Record list:

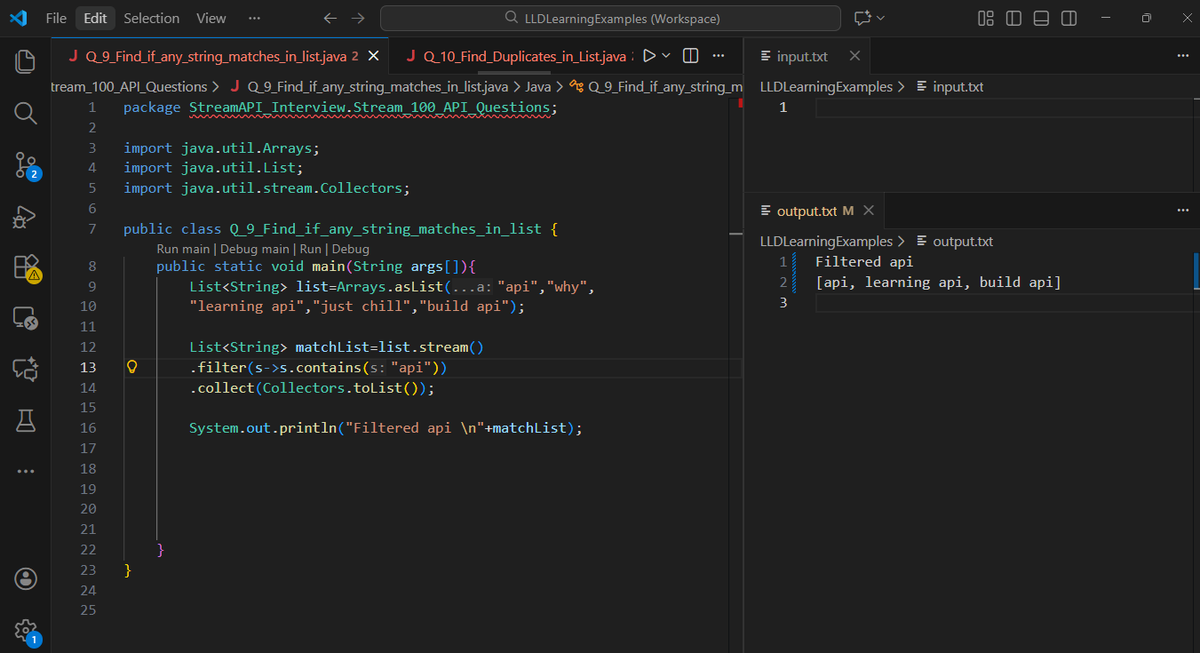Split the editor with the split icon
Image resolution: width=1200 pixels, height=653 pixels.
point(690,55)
---
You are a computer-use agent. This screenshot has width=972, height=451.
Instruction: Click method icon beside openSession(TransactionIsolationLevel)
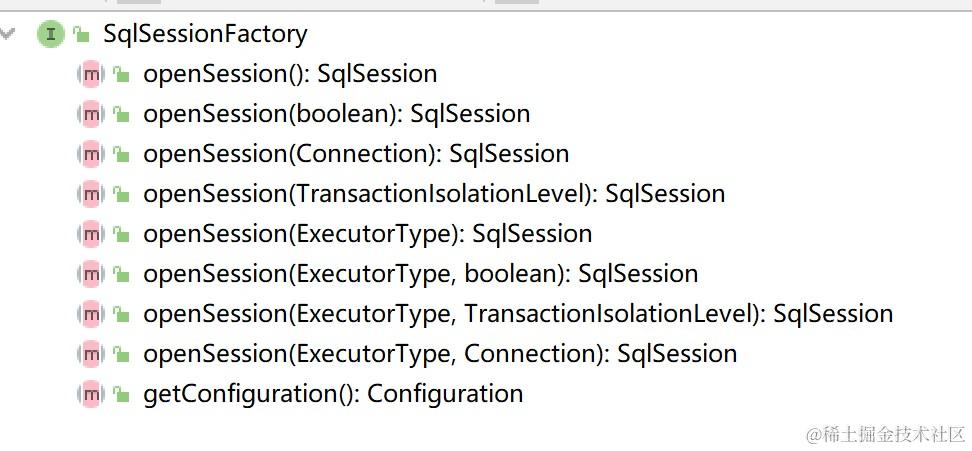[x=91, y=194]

Exercise task: Render the lines from the one containing "You are a computer-use" through the one containing "[x=91, y=194]" as a Markdown table with the columns Index and Text. Number each line in Index, skip blank lines, and omit the pictures.

Solution to this problem:
| Index | Text |
|---|---|
| 1 | You are a computer-use agent. This screenshot has width=972, height=451. |
| 2 | Instruction: Click method icon beside openSession(TransactionIsolationLevel) |
| 3 | [x=91, y=194] |